Start of Supplied records

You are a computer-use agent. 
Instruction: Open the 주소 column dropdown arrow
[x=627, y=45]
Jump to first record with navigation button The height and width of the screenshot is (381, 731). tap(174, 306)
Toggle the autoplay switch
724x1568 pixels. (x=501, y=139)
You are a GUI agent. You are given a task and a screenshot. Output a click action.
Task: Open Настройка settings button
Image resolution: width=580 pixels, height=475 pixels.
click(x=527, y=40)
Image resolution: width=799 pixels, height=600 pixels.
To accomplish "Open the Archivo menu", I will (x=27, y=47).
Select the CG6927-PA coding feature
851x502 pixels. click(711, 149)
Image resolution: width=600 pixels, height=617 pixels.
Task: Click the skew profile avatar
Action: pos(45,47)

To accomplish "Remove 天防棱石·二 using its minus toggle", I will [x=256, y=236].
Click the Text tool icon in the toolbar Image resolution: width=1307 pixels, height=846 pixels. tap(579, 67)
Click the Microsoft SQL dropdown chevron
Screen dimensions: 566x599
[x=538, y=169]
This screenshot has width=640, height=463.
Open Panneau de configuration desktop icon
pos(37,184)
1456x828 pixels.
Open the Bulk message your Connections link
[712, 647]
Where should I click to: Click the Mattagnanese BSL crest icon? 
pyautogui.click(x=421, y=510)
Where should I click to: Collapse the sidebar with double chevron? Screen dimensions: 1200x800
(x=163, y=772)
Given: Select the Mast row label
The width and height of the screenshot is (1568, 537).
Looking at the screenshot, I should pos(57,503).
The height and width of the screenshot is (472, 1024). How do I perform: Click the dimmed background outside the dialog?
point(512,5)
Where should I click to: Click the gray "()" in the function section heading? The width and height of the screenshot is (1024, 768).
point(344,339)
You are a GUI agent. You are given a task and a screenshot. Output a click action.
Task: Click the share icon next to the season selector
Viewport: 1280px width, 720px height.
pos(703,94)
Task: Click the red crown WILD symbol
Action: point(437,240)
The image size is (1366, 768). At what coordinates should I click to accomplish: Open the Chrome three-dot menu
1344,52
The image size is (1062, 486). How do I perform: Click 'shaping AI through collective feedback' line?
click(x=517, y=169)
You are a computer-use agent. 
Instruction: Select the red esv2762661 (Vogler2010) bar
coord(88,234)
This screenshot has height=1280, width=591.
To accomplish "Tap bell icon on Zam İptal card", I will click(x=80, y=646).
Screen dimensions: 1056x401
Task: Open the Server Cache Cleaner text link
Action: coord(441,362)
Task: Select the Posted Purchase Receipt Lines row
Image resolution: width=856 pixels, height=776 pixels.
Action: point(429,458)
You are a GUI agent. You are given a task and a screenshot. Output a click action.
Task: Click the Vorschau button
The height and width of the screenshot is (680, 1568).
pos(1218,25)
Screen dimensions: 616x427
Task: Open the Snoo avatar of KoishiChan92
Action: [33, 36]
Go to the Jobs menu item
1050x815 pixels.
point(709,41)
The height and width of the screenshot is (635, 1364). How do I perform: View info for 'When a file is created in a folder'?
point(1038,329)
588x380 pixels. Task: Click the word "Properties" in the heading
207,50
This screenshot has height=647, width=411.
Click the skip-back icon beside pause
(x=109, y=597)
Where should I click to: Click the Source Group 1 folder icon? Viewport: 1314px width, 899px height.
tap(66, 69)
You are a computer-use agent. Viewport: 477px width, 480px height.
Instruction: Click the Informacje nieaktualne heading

End of Supplied records

• Directions
Output the listing above exactly, keeping each line as it was.

• Solved problem
You are a computer-use agent. 
Instruction: Open the 주소 column dropdown arrow
[x=627, y=45]
Jump to first record with navigation button The height and width of the screenshot is (381, 731). tap(174, 306)
Toggle the autoplay switch
724x1568 pixels. (x=501, y=139)
You are a GUI agent. You are given a task and a screenshot. Output a click action.
Task: Open Настройка settings button
Image resolution: width=580 pixels, height=475 pixels.
click(x=527, y=40)
Image resolution: width=799 pixels, height=600 pixels.
To accomplish "Open the Archivo menu", I will (x=27, y=47).
Select the CG6927-PA coding feature
851x502 pixels. click(711, 149)
Image resolution: width=600 pixels, height=617 pixels.
Task: Click the skew profile avatar
Action: pos(45,47)

To accomplish "Remove 天防棱石·二 using its minus toggle", I will [x=256, y=236].
Click the Text tool icon in the toolbar Image resolution: width=1307 pixels, height=846 pixels. tap(579, 67)
Click the Microsoft SQL dropdown chevron
Screen dimensions: 566x599
[x=538, y=169]
This screenshot has width=640, height=463.
Open Panneau de configuration desktop icon
pos(37,184)
1456x828 pixels.
Open the Bulk message your Connections link
[712, 647]
Where should I click to: Click the Mattagnanese BSL crest icon? 
pyautogui.click(x=421, y=510)
Where should I click to: Collapse the sidebar with double chevron? Screen dimensions: 1200x800
(x=163, y=772)
Given: Select the Mast row label
The width and height of the screenshot is (1568, 537).
Looking at the screenshot, I should pos(57,503).
The height and width of the screenshot is (472, 1024). How do I perform: Click the dimmed background outside the dialog?
point(512,5)
Where should I click to: Click the gray "()" in the function section heading? The width and height of the screenshot is (1024, 768).
point(344,339)
You are a GUI agent. You are given a task and a screenshot. Output a click action.
Task: Click the share icon next to the season selector
Viewport: 1280px width, 720px height.
pos(703,94)
Task: Click the red crown WILD symbol
Action: point(437,240)
The image size is (1366, 768). At what coordinates should I click to accomplish: Open the Chrome three-dot menu
1344,52
The image size is (1062, 486). How do I perform: Click 'shaping AI through collective feedback' line?
click(x=517, y=169)
You are a computer-use agent. 
Instruction: Select the red esv2762661 (Vogler2010) bar
coord(88,234)
This screenshot has height=1280, width=591.
To accomplish "Tap bell icon on Zam İptal card", I will click(x=80, y=646).
Screen dimensions: 1056x401
Task: Open the Server Cache Cleaner text link
Action: coord(441,362)
Task: Select the Posted Purchase Receipt Lines row
Image resolution: width=856 pixels, height=776 pixels.
Action: point(429,458)
You are a GUI agent. You are given a task and a screenshot. Output a click action.
Task: Click the Vorschau button
The height and width of the screenshot is (680, 1568).
pos(1218,25)
Screen dimensions: 616x427
Task: Open the Snoo avatar of KoishiChan92
Action: [33, 36]
Go to the Jobs menu item
1050x815 pixels.
point(709,41)
The height and width of the screenshot is (635, 1364). How do I perform: View info for 'When a file is created in a folder'?
point(1038,329)
588x380 pixels. Task: Click the word "Properties" in the heading
207,50
This screenshot has height=647, width=411.
Click the skip-back icon beside pause
(x=109, y=597)
Where should I click to: Click the Source Group 1 folder icon? Viewport: 1314px width, 899px height.
tap(66, 69)
You are a computer-use agent. Viewport: 477px width, 480px height.
Instruction: Click the Informacje nieaktualne heading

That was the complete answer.